Festival Fantasia 2012 – Game of Werewolves

Game of Werewolves, à ne pas confondre avec la série de HBO, Game of Thrones, écrit et réalisé par Juan Martínez Moreno est une comédie de situation qui met en scène la plus inusitée des créatures pour un film humoristique, le loup-garou.

C’est avec une approche réaliste et posée qui ne présage aucunement l’implication de forces paranormales que Moreno approche initialement son long-métrage qu’il présente au départ comme un récit de « retour aux sources » et de découverte de soi pour ensuite plonger la tête première dans une succession folle d’attaques de montres, de scènes de combats et de dialogues hilarants.

Tomas, un écrivain qui a de la difficulté à trouver le succès, retourne dans son village natal qu’il n’a pas visité depuis 15 afin de renouer avec ses racines et trouver l’inspiration. Sur place, il retrouvera un milieu figé dans le temps où les villageois semblent sortis tout droit d’une époque reculée. Accueillants au départ, ceux-ci ne perdront pas de temps avant de se retourner contre Tomas. Assommé et ensuite ligoté, il sera offert au loup-garou de la petite municipalité rurale afin de briser la malédiction de la bête qui sème la terreur sur la région depuis près de 100 ans. Aider de Calisto, son ami d’enfance et résident du village, et de Mario, son agent littéraire houleux, le groupe transposera malgré eux la malédiction vers les habitants qui seront transformés à leur tour en des créatures mi-loup et mi-homme. Tomas et ses compagnons ainsi que son chien Vito devront trouver un moyen de quitter la localité en vie et si possible avec tous leurs membres.

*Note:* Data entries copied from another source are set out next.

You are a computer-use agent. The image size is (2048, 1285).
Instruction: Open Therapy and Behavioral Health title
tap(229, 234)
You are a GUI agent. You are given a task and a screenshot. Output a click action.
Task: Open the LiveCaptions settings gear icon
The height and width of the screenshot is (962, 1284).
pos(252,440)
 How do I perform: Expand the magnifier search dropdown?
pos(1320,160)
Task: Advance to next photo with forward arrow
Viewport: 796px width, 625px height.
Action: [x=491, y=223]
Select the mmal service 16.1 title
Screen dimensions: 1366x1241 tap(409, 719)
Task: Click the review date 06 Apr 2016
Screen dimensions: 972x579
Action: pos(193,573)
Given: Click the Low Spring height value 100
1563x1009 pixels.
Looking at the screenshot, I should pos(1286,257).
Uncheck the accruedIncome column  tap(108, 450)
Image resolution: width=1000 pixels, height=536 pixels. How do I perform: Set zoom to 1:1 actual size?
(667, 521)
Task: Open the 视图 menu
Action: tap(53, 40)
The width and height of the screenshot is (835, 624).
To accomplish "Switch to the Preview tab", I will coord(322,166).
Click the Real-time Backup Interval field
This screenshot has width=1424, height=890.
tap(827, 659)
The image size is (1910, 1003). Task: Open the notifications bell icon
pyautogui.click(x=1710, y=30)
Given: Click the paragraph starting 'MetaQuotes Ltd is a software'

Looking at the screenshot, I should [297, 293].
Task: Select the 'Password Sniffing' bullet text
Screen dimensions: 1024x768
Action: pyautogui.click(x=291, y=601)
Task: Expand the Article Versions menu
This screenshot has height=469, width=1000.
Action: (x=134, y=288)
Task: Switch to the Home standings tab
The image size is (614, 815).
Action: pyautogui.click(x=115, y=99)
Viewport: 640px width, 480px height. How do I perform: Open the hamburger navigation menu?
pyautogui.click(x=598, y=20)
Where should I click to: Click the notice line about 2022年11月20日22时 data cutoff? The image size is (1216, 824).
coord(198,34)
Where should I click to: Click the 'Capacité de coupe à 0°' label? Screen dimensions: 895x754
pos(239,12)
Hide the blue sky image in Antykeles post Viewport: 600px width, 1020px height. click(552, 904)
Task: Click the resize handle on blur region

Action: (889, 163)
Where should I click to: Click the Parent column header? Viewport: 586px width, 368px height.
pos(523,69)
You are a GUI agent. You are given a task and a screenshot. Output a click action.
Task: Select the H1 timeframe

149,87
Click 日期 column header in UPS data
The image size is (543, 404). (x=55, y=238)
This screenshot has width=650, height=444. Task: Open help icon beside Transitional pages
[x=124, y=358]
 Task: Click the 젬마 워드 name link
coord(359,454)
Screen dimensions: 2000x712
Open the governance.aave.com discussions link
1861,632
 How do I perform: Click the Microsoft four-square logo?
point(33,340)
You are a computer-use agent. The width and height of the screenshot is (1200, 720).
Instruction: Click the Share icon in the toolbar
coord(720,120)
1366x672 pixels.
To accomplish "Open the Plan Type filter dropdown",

Quoique lent au début, près de 30 minutes s’écoulent avant que l’on voie le premier loup-garou, Game of Werewolves est hautement efficace lors de ses différentes scènes de poursuite dans lesquelles nos «héros» se retrouvent confronter, souvent impuissants, devant une impressionnante horde de loups-garous sanguinaires assoiffés de sang et de chair humaine. Des loups-garous qui sont par ailleurs franchement épeurants. Bien qu’il s’agisse d’une comédie assumée, leur simple présence à l’écran suffit pour donner des frissons aux spectateurs qui ne cessent de faire le saut lorsqu’ils arrivent pour confronter Tomas et son groupe. La transformation des hommes en créatures est surprenante, efficace ainsi que lugubre et n’a pas nécessité l’utilisation d’effets spéciaux. Cette attention particulière aux maquillages contribue certainement à donner à la production des airs de bons vieux films d’horreur classique. Jamais l’on ne questionne ce qui nous est présenté, Moreno évite de tomber dans le piège de la fascination pour les effets qu’il réussit à utiliser qu’aux moments opportuns.

Le réalisateur décide plutôt de braquer sa caméra vers ses acteurs qui ont une chimie indéniable à l’écran. Leur jeu juste passe de l’épouvante à la taquinerie sans problème. D’un débit rapide et souvent dans l’engueulade, leurs échanges sont bourrés de blagues qui font autant rire que les situations dans lesquelles ils réussissent à se piéger contre leur gré. On vient à craindre pour la sécurité de ces personnages qui comme certains protagonistes du film risquent à tout moment de mordre la poussière. Il faut également souligner la performance du petit chien Vito qui vole souvent la vedette et qui sauve la peau des personnages.

Des longueurs réussissent malgré tout à s’intégrer entre les scènes des différentes séquences d’actions qui ont pour but de faire avancer le récit en nous donnant davantage d’informations les origines de la malédiction et de son lien avec Tomas et sa famille. Mais grâce à l’intelligence de son humour, le long-métrage arrive à passer par dessus ces moments qui après tout permettent d’équilibrer une œuvre qui demeure cocasse et distrayante du début à la fin.